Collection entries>

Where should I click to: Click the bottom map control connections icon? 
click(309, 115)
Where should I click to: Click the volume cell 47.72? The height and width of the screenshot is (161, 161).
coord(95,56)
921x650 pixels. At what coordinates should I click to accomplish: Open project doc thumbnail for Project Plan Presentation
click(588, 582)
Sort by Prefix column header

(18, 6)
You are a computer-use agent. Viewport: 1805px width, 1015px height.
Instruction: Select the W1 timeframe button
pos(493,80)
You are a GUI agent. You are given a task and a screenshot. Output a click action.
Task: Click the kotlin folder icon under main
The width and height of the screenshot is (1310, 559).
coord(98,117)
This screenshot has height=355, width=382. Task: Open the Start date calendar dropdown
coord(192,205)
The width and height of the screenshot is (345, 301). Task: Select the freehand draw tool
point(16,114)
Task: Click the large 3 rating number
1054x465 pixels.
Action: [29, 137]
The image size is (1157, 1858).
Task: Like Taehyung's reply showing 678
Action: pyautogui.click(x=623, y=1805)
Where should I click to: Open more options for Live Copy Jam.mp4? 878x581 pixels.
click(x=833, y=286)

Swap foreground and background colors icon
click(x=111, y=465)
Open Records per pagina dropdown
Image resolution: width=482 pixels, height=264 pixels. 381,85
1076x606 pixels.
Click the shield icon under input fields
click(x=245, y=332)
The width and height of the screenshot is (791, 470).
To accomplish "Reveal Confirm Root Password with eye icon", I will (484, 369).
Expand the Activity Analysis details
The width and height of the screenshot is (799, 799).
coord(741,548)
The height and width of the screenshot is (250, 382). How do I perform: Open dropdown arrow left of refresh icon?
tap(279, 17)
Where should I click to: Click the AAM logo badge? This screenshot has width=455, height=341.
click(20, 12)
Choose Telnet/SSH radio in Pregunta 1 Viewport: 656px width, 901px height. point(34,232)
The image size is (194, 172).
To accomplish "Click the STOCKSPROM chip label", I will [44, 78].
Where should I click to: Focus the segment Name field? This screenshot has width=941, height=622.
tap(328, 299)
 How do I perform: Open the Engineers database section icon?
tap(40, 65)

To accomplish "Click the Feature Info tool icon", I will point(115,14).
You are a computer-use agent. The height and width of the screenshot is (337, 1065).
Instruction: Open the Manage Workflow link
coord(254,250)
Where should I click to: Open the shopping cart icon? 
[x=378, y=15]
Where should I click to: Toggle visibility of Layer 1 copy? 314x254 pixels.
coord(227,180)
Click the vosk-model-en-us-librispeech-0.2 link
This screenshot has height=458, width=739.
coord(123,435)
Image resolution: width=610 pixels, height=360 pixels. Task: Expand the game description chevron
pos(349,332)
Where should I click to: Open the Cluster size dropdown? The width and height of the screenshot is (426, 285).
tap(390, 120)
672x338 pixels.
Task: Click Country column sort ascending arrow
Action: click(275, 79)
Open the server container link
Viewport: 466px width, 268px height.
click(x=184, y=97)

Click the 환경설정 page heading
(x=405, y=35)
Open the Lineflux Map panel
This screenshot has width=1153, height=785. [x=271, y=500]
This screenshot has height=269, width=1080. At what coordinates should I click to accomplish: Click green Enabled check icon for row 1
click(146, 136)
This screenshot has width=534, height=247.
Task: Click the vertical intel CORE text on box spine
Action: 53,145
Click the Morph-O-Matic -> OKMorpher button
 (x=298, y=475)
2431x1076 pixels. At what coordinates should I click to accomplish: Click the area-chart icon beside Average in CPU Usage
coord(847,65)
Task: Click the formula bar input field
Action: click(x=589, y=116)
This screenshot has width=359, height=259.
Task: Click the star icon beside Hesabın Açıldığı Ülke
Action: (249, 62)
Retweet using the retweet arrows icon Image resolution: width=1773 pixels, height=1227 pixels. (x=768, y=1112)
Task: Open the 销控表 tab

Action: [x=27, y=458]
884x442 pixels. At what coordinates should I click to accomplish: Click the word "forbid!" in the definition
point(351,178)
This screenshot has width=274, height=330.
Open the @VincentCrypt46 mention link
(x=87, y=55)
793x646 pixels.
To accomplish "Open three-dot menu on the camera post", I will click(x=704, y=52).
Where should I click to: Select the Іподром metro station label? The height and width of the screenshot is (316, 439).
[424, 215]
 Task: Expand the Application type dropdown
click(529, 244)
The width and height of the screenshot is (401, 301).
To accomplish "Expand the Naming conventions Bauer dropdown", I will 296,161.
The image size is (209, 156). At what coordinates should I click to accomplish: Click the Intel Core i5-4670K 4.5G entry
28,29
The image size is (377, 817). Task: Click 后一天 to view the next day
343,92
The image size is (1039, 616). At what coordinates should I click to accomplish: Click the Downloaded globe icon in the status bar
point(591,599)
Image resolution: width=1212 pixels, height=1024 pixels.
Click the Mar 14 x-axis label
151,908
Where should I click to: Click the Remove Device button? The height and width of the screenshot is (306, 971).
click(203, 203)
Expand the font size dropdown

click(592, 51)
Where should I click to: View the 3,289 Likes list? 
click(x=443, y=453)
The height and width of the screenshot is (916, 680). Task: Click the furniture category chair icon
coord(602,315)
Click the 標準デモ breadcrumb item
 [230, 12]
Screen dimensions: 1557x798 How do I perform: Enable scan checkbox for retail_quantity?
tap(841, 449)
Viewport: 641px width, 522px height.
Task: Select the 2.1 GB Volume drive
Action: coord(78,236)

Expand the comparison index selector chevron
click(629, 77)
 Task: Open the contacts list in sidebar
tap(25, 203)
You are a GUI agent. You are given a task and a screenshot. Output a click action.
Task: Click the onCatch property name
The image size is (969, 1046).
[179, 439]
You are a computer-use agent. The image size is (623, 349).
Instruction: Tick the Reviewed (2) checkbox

GIVEN TASK>
Please change "shield" to "lock" in the lines starting at the line that has "Swap foreground and background colors icon" and stopping after the one that has "click(x=245, y=332)", leaving everything else unchanged. Return only those lines.

FINISHED EXERCISE>
Swap foreground and background colors icon
click(x=111, y=465)
Open Records per pagina dropdown
Image resolution: width=482 pixels, height=264 pixels. 381,85
1076x606 pixels.
Click the lock icon under input fields
click(x=245, y=332)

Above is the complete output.